TASK TO COMPLETE:
Transcribe the rows below exactly as they appear, from the line with "The width and height of the screenshot is (1190, 572)." to the line with "point(361,563)", including both of those lines.

Excerpt from a dataset
——————

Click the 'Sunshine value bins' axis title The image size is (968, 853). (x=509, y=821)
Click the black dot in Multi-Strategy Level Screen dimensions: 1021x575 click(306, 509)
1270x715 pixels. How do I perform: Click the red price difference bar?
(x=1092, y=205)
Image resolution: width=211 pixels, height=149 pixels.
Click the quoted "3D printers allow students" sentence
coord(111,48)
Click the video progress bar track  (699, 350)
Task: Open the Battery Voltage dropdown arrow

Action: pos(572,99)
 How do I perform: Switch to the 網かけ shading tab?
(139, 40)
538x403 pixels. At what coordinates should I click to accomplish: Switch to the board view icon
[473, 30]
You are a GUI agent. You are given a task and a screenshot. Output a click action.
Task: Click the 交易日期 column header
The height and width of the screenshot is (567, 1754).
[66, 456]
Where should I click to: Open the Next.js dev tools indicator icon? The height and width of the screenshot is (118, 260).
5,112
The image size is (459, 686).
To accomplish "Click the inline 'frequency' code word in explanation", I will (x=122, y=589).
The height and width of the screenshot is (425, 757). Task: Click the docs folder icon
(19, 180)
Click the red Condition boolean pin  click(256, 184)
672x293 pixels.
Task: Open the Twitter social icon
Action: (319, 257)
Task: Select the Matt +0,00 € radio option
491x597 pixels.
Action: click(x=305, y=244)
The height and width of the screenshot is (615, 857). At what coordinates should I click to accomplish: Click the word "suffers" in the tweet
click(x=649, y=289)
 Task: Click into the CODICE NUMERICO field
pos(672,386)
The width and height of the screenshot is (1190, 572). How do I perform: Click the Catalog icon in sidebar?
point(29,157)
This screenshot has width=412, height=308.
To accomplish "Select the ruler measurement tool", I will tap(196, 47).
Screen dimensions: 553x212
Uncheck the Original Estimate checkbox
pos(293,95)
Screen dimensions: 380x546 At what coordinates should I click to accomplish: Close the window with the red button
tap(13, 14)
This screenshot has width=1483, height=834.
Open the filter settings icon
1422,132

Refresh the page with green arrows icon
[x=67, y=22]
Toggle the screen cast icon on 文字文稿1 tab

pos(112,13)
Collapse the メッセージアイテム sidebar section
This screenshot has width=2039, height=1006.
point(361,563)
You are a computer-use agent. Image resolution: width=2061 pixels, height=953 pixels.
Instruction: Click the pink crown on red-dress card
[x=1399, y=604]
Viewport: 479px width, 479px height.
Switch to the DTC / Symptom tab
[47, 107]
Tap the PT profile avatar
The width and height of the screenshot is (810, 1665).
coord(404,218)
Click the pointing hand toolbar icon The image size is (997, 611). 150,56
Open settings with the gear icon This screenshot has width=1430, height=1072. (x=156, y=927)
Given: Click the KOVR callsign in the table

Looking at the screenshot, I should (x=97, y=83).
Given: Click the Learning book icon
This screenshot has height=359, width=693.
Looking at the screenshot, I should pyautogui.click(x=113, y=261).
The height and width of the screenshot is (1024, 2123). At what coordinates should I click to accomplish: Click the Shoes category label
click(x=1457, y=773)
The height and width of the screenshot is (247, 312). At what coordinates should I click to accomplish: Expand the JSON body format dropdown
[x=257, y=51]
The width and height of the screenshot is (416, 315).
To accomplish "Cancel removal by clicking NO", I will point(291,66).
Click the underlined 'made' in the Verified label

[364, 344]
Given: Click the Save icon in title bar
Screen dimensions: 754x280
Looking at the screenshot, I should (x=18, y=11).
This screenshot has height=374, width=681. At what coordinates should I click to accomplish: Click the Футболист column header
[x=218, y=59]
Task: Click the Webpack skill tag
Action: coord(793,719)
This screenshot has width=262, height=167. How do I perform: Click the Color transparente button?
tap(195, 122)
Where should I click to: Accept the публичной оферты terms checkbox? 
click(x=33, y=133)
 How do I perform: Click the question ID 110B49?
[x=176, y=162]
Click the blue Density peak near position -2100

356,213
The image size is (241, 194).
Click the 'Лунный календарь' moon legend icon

——————

ANSWER FOR THIS EXERCISE:
The width and height of the screenshot is (1190, 572). How do I perform: Click the Catalog icon in sidebar?
point(29,157)
This screenshot has width=412, height=308.
To accomplish "Select the ruler measurement tool", I will tap(196, 47).
Screen dimensions: 553x212
Uncheck the Original Estimate checkbox
pos(293,95)
Screen dimensions: 380x546 At what coordinates should I click to accomplish: Close the window with the red button
tap(13, 14)
This screenshot has width=1483, height=834.
Open the filter settings icon
1422,132

Refresh the page with green arrows icon
[x=67, y=22]
Toggle the screen cast icon on 文字文稿1 tab

pos(112,13)
Collapse the メッセージアイテム sidebar section
This screenshot has width=2039, height=1006.
point(361,563)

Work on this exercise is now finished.